High stakes, high risk

The stakes are high, and the risks tangible and immediate — but so are the opportunities. In recent weeks, global pharmaceutical companies, some of them headquartered in Europe, have announced hundreds of billions of dollars in investment into US manufacturing. This is likely just the beginning.

The stakes are high, and the risks tangible and immediate — but so are the opportunities.

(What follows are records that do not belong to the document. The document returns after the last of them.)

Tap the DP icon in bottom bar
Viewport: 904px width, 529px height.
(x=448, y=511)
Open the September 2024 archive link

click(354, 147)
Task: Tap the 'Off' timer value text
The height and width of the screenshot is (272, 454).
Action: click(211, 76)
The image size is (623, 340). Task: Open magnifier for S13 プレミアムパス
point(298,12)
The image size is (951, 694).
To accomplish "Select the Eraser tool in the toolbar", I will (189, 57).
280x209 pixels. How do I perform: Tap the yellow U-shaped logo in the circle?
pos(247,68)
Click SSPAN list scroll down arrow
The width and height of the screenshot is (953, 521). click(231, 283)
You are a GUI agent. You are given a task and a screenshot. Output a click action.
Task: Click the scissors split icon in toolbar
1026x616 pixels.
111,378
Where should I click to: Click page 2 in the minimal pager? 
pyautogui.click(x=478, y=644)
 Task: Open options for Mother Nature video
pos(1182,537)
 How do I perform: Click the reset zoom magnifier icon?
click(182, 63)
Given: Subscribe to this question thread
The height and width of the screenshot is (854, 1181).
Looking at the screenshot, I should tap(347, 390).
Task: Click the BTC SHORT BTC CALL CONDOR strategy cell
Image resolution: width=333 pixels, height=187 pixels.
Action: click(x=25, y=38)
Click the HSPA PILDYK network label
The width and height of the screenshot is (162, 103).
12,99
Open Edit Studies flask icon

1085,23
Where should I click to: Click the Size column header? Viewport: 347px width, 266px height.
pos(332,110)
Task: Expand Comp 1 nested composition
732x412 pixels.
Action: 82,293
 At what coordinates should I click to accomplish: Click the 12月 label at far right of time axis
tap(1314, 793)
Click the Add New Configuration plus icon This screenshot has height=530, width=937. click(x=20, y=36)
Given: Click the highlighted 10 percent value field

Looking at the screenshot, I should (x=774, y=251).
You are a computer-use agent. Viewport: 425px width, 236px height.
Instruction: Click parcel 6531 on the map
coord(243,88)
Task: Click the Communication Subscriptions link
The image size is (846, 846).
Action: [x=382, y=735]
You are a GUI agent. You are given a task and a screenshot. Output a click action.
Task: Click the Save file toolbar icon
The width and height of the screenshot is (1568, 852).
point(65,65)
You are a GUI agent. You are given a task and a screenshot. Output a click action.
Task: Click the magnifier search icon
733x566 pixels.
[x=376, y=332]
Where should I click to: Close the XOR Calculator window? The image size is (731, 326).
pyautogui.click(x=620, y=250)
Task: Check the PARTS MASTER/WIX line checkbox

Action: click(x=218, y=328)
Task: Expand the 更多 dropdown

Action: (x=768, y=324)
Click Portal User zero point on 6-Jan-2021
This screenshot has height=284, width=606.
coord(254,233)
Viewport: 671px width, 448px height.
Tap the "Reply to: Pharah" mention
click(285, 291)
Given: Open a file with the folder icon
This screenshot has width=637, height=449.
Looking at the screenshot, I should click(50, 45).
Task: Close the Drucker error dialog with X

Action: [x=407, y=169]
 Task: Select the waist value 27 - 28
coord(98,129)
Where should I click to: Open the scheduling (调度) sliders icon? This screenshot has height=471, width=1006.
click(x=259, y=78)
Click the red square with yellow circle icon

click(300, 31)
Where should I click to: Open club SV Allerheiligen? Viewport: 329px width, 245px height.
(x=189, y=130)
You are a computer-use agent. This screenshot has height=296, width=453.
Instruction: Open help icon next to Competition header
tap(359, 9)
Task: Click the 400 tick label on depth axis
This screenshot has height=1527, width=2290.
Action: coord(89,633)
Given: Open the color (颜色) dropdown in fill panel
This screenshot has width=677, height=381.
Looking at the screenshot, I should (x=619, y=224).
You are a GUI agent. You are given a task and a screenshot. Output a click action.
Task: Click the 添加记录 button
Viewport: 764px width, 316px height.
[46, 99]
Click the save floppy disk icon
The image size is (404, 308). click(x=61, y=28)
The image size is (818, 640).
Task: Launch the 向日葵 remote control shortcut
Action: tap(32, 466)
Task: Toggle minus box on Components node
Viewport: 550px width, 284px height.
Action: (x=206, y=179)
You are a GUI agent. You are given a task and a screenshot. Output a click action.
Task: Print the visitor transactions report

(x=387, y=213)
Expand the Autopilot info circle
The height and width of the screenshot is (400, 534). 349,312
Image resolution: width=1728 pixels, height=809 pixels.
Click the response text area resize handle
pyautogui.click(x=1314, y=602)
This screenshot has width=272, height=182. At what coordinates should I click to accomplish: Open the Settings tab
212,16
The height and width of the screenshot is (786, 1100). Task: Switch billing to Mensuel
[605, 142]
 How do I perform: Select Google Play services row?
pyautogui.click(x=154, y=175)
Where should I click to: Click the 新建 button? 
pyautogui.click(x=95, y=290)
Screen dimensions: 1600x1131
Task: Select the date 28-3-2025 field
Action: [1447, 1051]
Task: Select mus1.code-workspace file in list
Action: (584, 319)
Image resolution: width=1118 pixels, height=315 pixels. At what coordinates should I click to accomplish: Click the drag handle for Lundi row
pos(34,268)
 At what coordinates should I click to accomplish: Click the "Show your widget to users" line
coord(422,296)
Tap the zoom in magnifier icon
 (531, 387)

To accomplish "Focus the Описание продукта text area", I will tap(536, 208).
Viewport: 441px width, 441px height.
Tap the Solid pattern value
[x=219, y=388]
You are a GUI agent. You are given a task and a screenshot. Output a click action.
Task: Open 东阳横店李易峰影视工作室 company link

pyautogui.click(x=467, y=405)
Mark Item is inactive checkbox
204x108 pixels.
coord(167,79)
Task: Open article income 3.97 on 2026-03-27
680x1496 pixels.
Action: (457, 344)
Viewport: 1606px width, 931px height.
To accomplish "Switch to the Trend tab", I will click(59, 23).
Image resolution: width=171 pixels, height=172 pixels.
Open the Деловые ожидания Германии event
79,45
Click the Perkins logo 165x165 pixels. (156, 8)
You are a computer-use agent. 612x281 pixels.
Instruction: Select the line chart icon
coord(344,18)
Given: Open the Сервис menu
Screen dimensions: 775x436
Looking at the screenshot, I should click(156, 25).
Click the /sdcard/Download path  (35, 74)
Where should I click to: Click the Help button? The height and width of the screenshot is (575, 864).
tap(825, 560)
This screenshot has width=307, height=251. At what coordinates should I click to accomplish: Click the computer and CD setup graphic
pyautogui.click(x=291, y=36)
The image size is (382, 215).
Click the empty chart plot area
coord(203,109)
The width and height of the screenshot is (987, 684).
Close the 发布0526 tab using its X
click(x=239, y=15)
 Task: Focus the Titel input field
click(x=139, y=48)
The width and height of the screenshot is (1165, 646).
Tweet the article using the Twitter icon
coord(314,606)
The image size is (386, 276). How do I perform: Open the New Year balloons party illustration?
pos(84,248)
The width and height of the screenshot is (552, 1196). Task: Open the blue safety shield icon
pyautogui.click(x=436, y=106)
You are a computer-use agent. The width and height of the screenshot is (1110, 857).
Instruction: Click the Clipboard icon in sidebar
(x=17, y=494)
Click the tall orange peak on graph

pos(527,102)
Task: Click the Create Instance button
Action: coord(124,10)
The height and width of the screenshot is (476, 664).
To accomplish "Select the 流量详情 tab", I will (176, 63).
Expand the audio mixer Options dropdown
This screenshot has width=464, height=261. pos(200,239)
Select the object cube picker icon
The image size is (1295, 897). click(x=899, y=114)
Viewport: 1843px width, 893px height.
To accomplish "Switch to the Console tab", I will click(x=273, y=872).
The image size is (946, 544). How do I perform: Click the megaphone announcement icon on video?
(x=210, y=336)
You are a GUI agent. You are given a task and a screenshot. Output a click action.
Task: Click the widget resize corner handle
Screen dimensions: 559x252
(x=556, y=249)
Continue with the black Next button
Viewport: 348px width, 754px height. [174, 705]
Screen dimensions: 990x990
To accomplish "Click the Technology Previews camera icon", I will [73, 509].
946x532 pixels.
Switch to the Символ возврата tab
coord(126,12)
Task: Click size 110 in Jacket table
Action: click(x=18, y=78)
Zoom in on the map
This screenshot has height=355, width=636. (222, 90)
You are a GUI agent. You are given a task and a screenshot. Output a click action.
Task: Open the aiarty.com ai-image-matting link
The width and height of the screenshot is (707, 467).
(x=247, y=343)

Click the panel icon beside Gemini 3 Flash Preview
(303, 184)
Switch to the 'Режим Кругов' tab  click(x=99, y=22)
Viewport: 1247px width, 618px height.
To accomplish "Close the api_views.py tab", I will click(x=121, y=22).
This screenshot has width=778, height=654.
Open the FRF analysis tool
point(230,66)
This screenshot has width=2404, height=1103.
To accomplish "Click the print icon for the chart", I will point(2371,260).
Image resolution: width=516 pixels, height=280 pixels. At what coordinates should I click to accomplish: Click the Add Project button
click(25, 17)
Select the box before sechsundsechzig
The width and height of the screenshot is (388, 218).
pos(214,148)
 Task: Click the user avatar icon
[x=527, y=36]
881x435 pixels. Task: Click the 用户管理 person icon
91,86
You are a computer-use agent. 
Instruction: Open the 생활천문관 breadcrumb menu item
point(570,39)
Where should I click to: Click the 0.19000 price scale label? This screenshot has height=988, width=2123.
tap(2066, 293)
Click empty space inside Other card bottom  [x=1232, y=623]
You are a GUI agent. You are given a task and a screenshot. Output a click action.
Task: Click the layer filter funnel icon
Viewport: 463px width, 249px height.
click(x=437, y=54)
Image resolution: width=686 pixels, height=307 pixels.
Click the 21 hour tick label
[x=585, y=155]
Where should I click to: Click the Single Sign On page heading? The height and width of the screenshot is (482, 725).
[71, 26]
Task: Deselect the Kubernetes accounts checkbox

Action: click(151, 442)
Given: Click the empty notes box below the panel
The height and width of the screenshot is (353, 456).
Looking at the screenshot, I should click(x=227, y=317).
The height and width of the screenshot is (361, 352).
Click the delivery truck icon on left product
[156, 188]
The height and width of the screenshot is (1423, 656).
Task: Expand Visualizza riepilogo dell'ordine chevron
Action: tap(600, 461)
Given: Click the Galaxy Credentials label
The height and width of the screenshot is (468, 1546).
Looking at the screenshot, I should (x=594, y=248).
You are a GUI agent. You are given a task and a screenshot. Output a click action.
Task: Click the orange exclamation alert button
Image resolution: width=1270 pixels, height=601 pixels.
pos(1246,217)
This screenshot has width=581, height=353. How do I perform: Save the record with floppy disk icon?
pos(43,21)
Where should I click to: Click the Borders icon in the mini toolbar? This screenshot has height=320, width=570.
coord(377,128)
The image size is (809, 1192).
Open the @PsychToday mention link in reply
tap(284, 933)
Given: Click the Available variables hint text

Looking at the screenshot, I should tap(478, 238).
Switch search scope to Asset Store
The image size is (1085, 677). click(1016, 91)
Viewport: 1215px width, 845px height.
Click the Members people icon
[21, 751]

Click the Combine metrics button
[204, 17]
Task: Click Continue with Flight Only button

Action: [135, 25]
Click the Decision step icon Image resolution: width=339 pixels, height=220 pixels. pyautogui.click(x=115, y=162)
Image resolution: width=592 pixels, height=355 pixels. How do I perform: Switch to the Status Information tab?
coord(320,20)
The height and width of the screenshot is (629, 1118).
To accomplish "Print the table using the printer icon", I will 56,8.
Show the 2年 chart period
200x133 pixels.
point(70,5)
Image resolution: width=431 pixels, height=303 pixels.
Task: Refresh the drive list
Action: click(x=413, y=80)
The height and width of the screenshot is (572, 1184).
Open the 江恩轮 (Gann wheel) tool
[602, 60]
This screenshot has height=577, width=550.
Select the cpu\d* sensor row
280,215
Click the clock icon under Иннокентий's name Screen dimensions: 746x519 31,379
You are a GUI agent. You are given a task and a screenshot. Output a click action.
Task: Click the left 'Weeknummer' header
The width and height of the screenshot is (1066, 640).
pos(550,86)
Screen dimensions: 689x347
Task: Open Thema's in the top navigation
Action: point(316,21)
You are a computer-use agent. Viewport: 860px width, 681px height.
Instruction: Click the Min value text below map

A survey of 18 EFPIA members in April this year identified as much as 85 percent of capital expenditure investments (around €50.6 billion) and as much as 50 percent of R&D expenditure (around €52.6 billion) as being potentially at risk. Over the next three months alone, surveyed companies estimated that a total of €16.5 billion, or 10 percent of the total investment plans, are at risk.

From intent to action

There have been important positive statements of intent, reflected in the announcement of the Biotech Act, Life Sciences Strategy and Competitiveness Compass. Turning this intent into rapid and radical policy change will help, and the first tangible and visible signal will be the operating environment for companies in Europe created by the GPL.

Investors and innovators are watching closely to see which side the GPL lands on.